In Toronto Quality Motors v. Registrar, Motor Vehicle Dealers Act (Div Ct, 2022) the Divisional Court cited law respecting regulatory penalty appeals:
 With respect to the appeal from the disposition, it is well-established that in order to overturn a penalty or disposition imposed by a regulatory tribunal, an appellant must show that the decision-maker made an error in principle or that the penalty or disposition was “clearly unfit”: Mitelman v. College of Veterinarians of Ontario, 2020 ONSC 3039 (Div. Ct.) at para. 18.. Sobczyk v. Ontario
 In the criminal law context, case law in relation to a similar appellate standard of review describes the threshold for appellate intervention as a requirement to show that a sentence is: “demonstrably unfit”, “clearly unreasonable”, “clearly or manifestly excessive”, “clearly excessive or inadequate”, or representing a “substantial and marked departure” from penalties in similar cases. This high threshold also applies in the administrative law context. To be clearly unfit, a penalty or disposition must be disproportionate or fall outside the range of penalties for similar offences in similar circumstances. A fit penalty is guided by an assessment of the facts of the particular case and the penalties imposed in other cases involving similar infractions and circumstances: College of Physicians and Surgeons v. Peirovy, 2018 ONCA 420 at paras. 56-57.
 The appellants submit that revocation was disproportionate when compared to another case that the appellants submit is similar, Premium Cars Wholesale Limited et al. v. Registrar, Motor Vehicle Dealers Act, 2020 CanLII 27360 (ON LAT). In Premium Cars a suspension was imposed.
 The high threshold for appellate intervention on penalty or disposition reflects that crafting an appropriate disposition is a very fact-dependent exercise. However, whether similar dispositions have been imposed in similar cases is one aspect of considering whether a disposition is “clearly unfit”. We agree with the respondent that the Premium Cars case is distinguishable from this case. In Premium Cars among the factors that led the tribunal to conclude that a suspension was appropriate was that in a number of cases where written disclosure of vehicle history was not provided, the tribunal found as a fact that customers were aware of the relevant vehicle history and were not misled: Premium Cars at paras. 280, 295. That is different than the finding in this case, where the tribunal found that the appellants engaged in a pattern of dishonest conduct towards consumers that involved manipulating unsophisticated and inexperienced customers, and undermined regulatory requirements fundamental to the protection of consumers. This court has upheld revocation as within the range of reasonable dispositions for conduct involving a pattern of dishonest transactions with consumers: 1855456 Ontario Inc. v. Registrar, Motor Vehicle Dealers Act, 2021 ONSC 2905 at paras. 12-14.

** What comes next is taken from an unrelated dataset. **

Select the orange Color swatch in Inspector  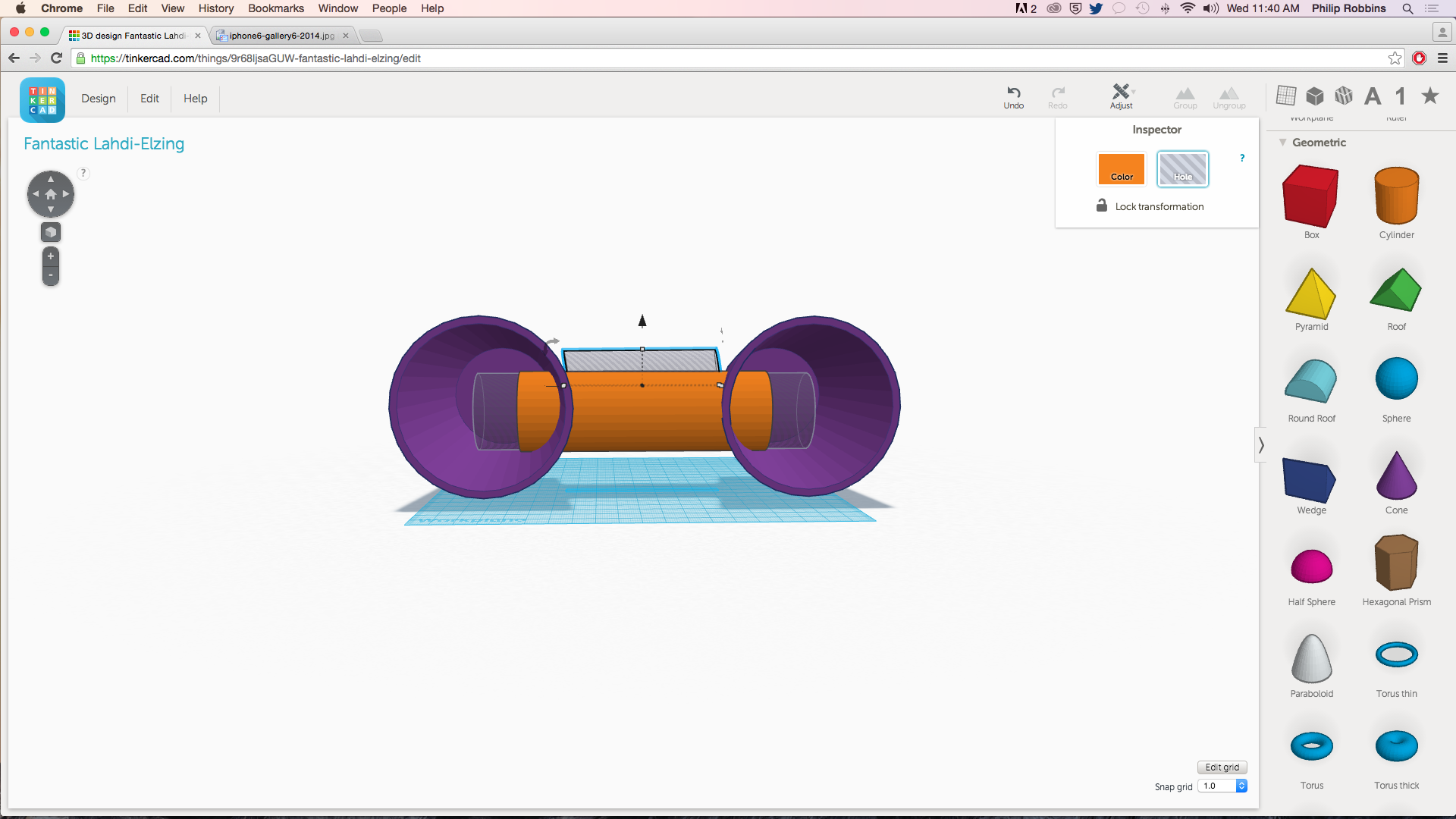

In Sobczyk v. Ontario (Div Ct, 2021) the Divisional Court considered a frequent ground of refusing a licence, ie. that there 'are reasonable grounds to believe that the Applicant will not comply with the Act and the regulations':
 Section 6(2)1 of O. Reg 247/14 provides that the Minister is not authorized to issue a registration certificate if there are reasonable grounds to believe that the Applicant will not comply with the Act and the regulations, based on information provided to the Minister and based on the past conduct of the Applicant or a related party. It was under this section that the Applicant’s application for renewal of his certificates was declined.

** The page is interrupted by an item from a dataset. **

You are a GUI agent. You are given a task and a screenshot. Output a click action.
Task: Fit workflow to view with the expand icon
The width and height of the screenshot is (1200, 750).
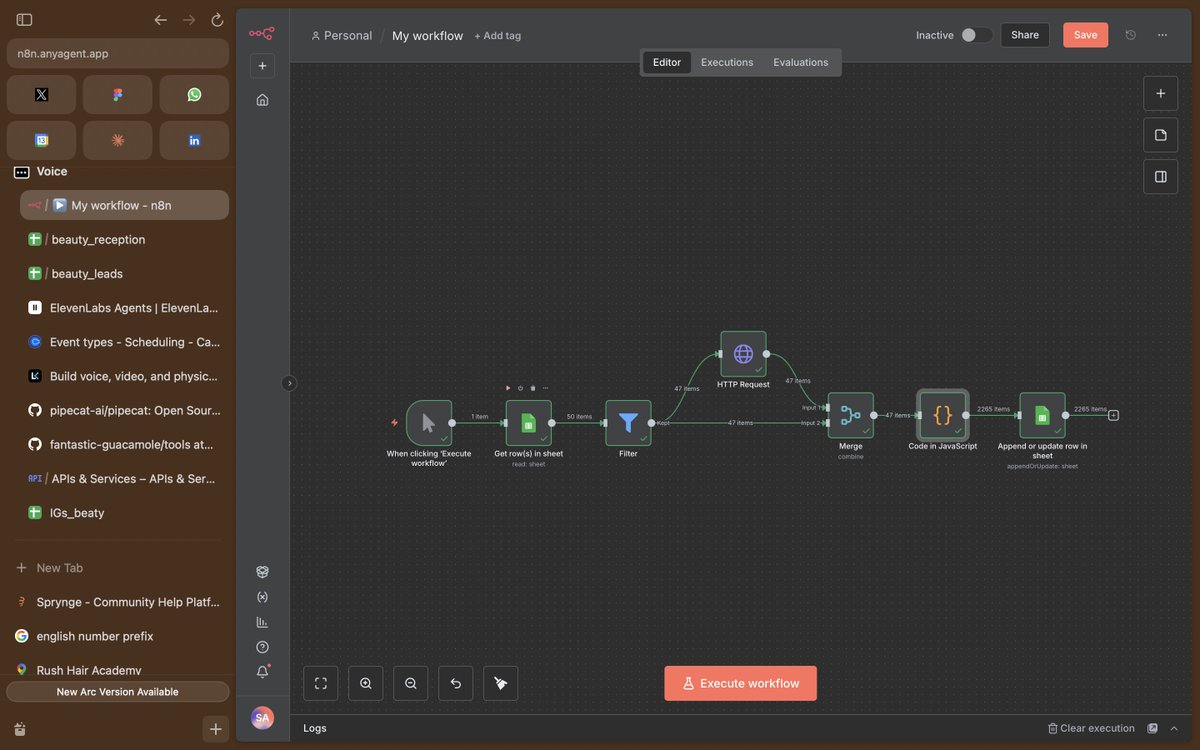[320, 683]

 The “reasonable grounds to believe” standard requires something more than mere suspicion, but less than the standard applicable in civil matters of proof on the balance of probabilities. In essence, reasonable grounds will exist where there is an objective basis for the belief which is based on compelling and credible information. [See Mugesera v. Canada (Minister of Citizenship and Immigration 2005 SCC 40 (CanLII),  2 S.C.R. 100 at para. 114].